The charming city of Venice had always captured my imagination and so it was during my recent visit to Europe that I planned a sidetrip to Italy. The two-hour flight from Brussels over the magnificent Italian Alps was a good beginning. Reaching St Louis station by bus, I was at once face to face with this dreamy little town literally floating on water.
Having gleaned a host of facts beforehand, it was not only a déjà vu, but also made it easier to visit the sights. There are only two ways to go around here — on foot or by waterways. Actually Venice is a group of more than 100 (118 to be exact) islets crisscrossed by a network of canals and linked by a few hundred bridges at least! Dominating the smaller ones is the Grand Canal. If there is a place free from the noise and pollution of automobiles it must be here. Even the bicycles are not to be seen.
But there is a different kind of noise and congestion; of hordes of tourists, young couples and backpackers. And the best way to feel the pulse of life in this fairyland town where Marco Polo, the great traveller, treaded is to take a walking tour.
The walkways climbed over steps, over tiny bridges across narrow canals on which long slim boats sailed past. Not infrequently wide cobbled squares opened up with a multitude of open air cafes brimming with people, though in a relaxed mood. A sense of timelessness wrapped around and each moment was being lived upto. With the moving musical bands getting closer to each table and playing lilting tunes on the accordion or the flute, accompanied by a vocalist, the ambience was just right to revel in a typically Venetian extravaganza! Some others chose to sit on a bench like a statue while an artist sketched out their profiles.
Continuing my stroll with no hurry, taking in the sights as they came, I was soon at the Rialto bridge, an important landmark as well as a sight to see. This is one of the only three bridges built across the wide grand canal and has some piece of history. Long ago, there were two islands with no link between them. Together called Rivus Altus in Latin, that became Rialto in course of time, they were first connected with a wooden bridge in 13th century.
This link helped the trade to thrive and infinite shops sprang up along the bridge. And this was supposed to be the abode of the famed ‘Merchant of Venice’ too! But it collapsed in 1444 and the present stone bridge was built in 1558 as per the design of Antonio da Ponte. This is a very busy area with compactly stacked shops and stalls selling snacks, vegetables, fruits and flowers. Standing atop Rialto and watching the gondolas and boats glide along was a soul-filling experience.

_SOURCE MATERIAL_:
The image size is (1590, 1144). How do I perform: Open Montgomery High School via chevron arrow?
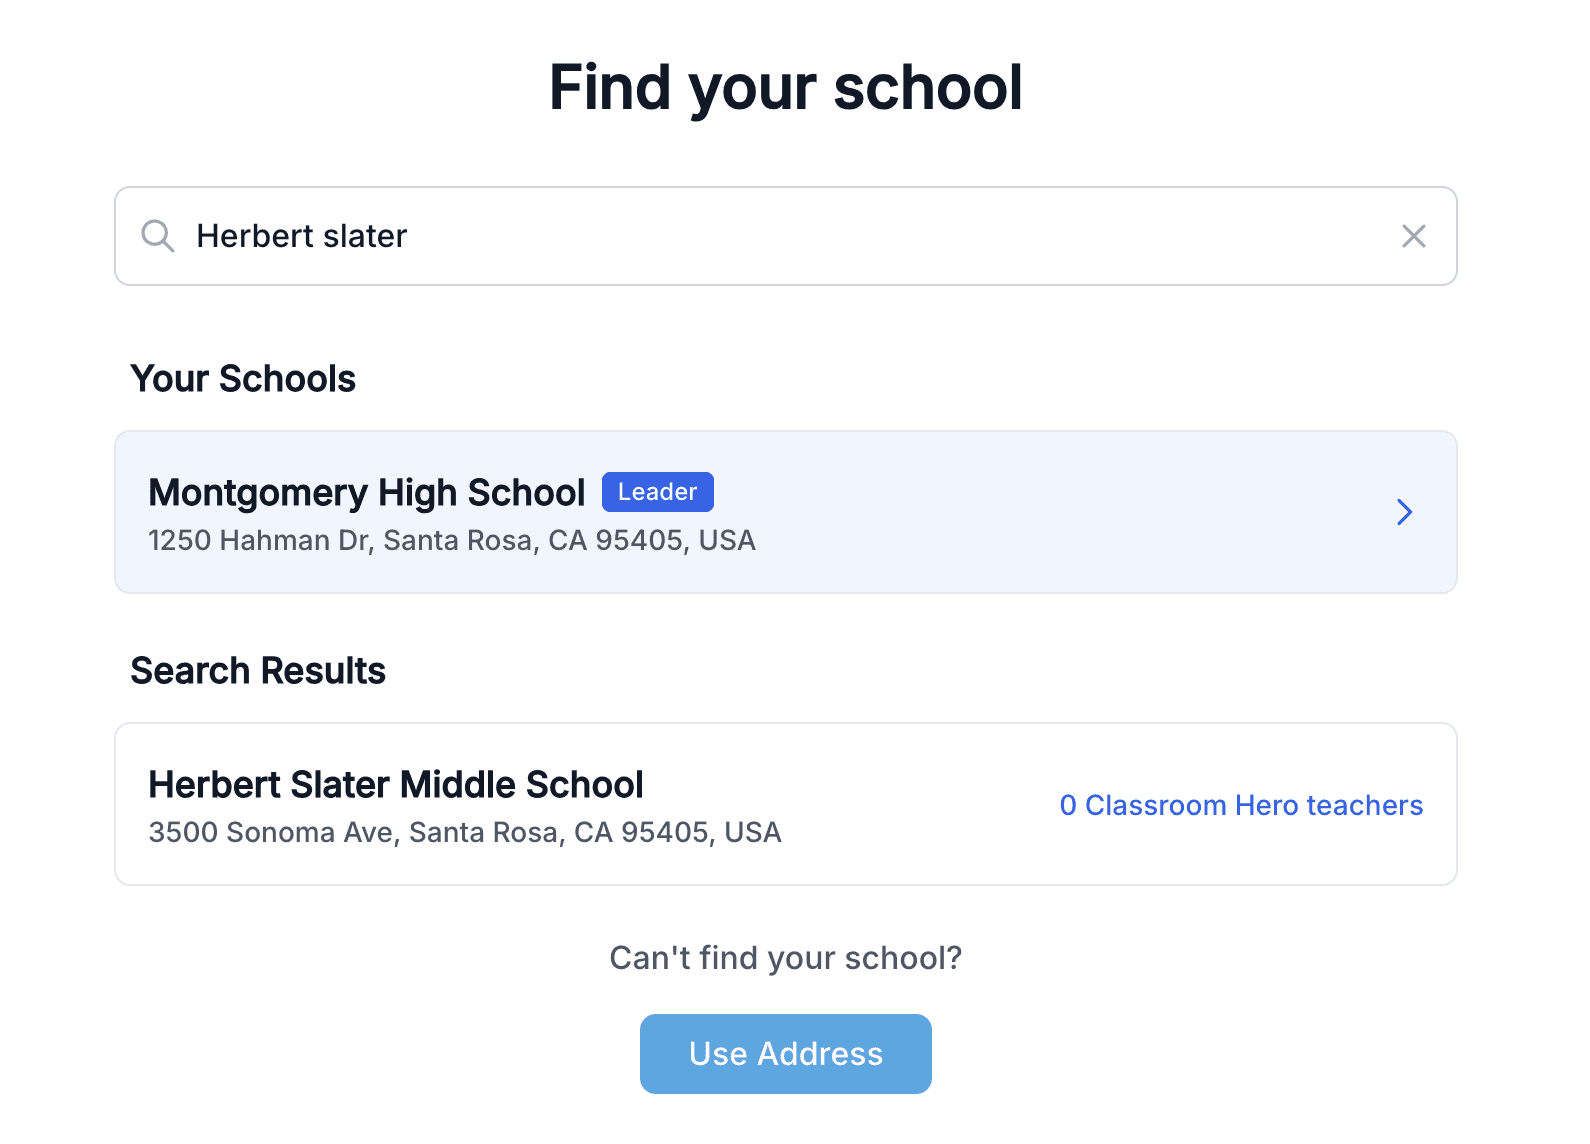(x=1404, y=512)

_DIRECTIVE 1_:
Answer these questions from the Venice travel piece.
(a) How long was the flight from Brussels?
(b) Exactly how many islets make up Venice?
(c) In what year was the present stone bridge at Rialto built?
_DIRECTIVE 2_:
Set down, word for word, the part of the Venice travel piece that opens with the words containing "But there is" and closes with "out their profiles.".

_WRITTEN SOLUTION 1_:
(a) Two hours.
(b) 118.
(c) 1558.

_WRITTEN SOLUTION 2_:
But there is a different kind of noise and congestion; of hordes of tourists, young couples and backpackers. And the best way to feel the pulse of life in this fairyland town where Marco Polo, the great traveller, treaded is to take a walking tour.
The walkways climbed over steps, over tiny bridges across narrow canals on which long slim boats sailed past. Not infrequently wide cobbled squares opened up with a multitude of open air cafes brimming with people, though in a relaxed mood. A sense of timelessness wrapped around and each moment was being lived upto. With the moving musical bands getting closer to each table and playing lilting tunes on the accordion or the flute, accompanied by a vocalist, the ambience was just right to revel in a typically Venetian extravaganza! Some others chose to sit on a bench like a statue while an artist sketched out their profiles.